■ Data items
---
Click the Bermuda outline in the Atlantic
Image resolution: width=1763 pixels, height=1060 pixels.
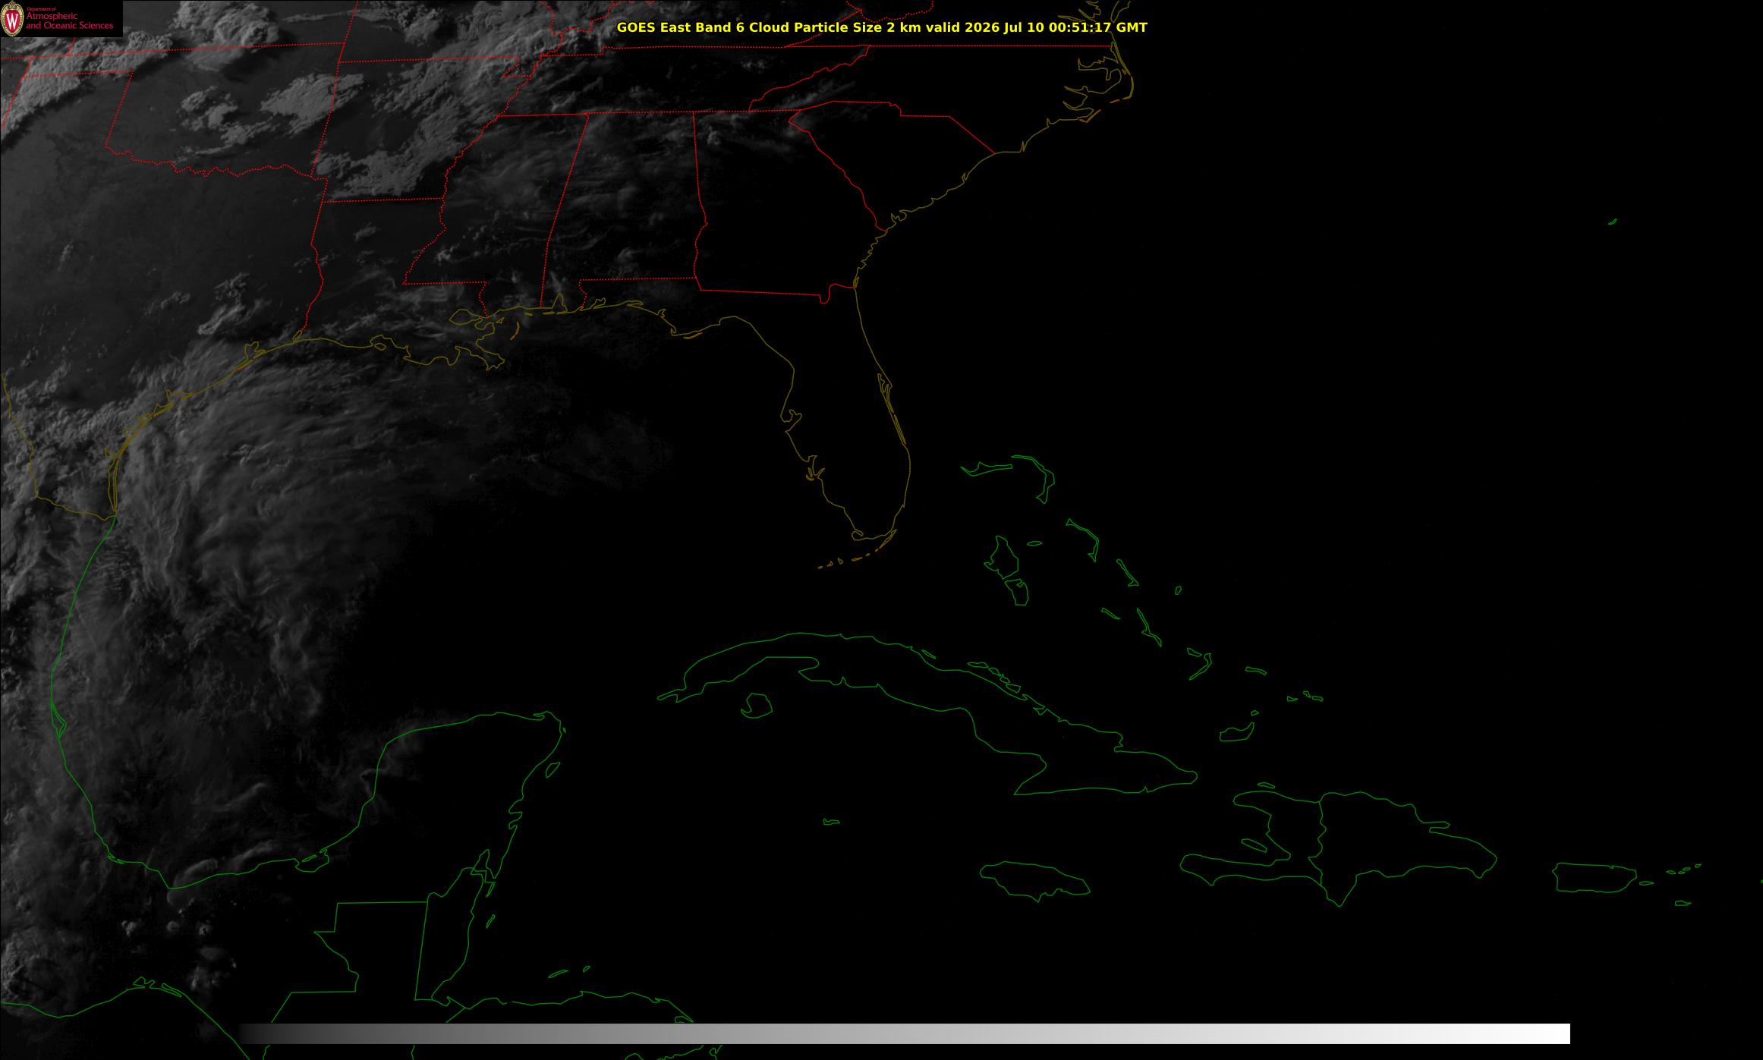(x=1613, y=222)
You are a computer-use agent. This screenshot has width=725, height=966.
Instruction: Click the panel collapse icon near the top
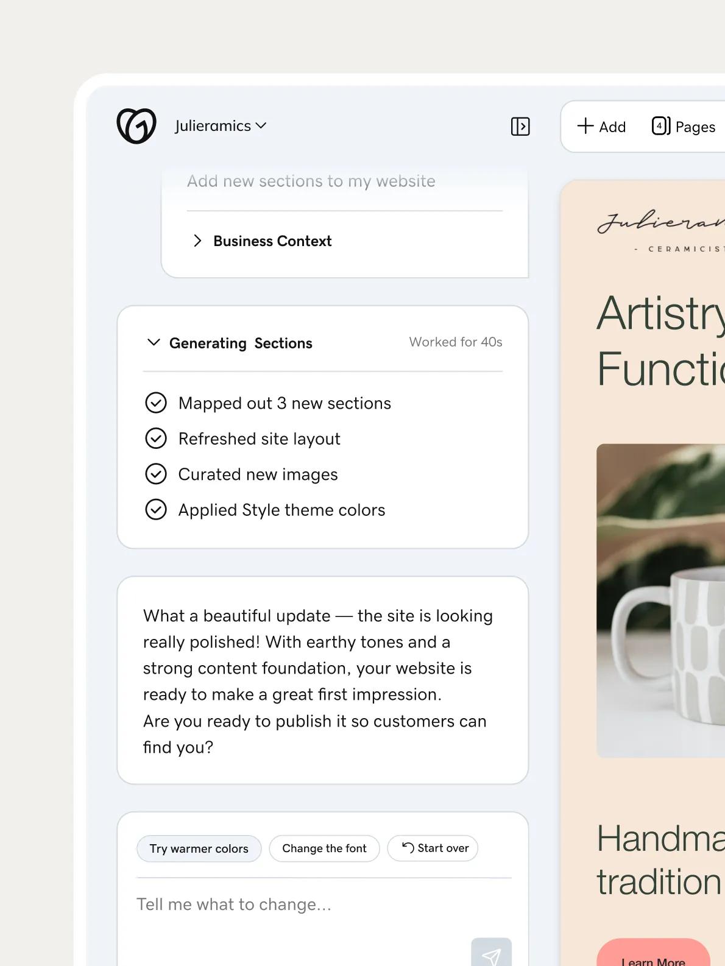point(520,127)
---
Print the lines from the one containing "You are a computer-use" through the end of the rows, copying each line identically. Leave the pictures out of your answer.

You are a computer-use agent. This screenshot has width=725, height=966.
Instruction: Click the panel collapse icon near the top
point(520,127)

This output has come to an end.